==== Data in this exercise

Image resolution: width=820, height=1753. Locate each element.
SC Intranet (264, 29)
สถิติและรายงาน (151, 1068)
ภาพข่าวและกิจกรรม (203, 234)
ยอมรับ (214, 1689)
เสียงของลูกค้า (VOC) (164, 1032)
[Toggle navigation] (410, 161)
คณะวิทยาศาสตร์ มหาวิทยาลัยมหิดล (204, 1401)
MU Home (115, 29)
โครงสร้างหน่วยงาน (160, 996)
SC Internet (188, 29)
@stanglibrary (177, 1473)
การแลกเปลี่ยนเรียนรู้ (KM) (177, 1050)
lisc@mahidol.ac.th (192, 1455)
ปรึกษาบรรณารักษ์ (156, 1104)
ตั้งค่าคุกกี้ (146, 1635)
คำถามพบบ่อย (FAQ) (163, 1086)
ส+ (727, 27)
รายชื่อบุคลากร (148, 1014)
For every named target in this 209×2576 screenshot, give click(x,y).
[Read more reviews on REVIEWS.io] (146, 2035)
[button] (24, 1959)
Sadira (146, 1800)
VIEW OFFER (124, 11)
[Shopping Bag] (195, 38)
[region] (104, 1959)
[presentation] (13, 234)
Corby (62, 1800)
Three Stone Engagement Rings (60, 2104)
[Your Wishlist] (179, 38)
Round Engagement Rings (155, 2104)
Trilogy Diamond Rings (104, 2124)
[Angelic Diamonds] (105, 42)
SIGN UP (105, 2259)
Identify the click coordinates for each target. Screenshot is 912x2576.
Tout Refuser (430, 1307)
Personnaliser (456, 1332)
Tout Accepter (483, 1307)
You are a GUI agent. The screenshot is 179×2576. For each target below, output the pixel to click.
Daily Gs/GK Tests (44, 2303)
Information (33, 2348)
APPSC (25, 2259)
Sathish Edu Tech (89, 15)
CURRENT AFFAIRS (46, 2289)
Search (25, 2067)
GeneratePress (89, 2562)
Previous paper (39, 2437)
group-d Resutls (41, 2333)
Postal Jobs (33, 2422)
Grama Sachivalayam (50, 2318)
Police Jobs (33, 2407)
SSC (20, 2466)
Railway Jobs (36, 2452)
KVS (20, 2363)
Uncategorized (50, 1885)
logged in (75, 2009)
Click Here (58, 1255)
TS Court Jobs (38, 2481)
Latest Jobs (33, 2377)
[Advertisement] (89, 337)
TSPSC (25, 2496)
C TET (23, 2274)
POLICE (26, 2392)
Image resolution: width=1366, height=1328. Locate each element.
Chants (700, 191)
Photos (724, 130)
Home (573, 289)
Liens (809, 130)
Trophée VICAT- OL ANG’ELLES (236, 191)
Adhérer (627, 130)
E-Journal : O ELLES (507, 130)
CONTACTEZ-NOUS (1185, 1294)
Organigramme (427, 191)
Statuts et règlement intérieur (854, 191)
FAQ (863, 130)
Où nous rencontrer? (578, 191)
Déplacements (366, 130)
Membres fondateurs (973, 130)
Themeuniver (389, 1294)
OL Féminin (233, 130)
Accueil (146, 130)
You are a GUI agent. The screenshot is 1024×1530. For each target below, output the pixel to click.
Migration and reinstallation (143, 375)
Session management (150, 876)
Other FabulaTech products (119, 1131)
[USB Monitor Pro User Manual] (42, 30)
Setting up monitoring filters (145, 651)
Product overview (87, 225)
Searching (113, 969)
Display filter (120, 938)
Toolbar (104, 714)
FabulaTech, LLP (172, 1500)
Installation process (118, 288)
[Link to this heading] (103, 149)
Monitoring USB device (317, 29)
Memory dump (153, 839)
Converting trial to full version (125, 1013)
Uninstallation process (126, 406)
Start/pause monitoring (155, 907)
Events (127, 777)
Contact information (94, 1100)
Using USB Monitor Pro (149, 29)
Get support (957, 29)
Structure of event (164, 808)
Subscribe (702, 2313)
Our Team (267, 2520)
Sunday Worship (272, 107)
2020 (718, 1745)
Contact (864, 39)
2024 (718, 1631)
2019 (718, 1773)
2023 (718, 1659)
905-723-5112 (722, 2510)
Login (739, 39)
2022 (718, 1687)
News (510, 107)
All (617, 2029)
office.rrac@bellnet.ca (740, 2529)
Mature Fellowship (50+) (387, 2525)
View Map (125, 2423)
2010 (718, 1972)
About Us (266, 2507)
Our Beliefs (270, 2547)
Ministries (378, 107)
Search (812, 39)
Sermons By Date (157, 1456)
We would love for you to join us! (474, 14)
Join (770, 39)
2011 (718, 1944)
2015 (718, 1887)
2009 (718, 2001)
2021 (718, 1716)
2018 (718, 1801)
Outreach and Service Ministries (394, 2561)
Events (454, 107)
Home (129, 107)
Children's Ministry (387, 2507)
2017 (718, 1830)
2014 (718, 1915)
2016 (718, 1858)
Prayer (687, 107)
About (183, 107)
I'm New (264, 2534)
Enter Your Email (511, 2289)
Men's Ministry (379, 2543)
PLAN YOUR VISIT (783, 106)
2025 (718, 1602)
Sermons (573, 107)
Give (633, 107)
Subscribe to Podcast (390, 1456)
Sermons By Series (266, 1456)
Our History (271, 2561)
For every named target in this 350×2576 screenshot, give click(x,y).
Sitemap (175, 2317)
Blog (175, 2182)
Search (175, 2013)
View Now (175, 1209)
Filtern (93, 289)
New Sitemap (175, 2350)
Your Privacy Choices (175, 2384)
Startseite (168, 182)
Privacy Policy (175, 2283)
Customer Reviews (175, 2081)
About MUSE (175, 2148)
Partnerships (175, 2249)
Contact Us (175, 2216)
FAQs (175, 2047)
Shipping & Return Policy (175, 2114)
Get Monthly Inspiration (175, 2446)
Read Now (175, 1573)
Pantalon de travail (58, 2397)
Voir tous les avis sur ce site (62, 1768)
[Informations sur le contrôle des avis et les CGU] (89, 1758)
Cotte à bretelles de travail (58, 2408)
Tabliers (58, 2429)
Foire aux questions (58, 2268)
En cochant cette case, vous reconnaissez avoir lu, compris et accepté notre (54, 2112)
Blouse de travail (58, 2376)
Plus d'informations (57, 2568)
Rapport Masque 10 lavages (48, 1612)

========

Work instruction:
Pull every line containing the word "FabulaTech" out of the material and copy it.

Response:
Other FabulaTech products (119, 1131)
FabulaTech, LLP (172, 1500)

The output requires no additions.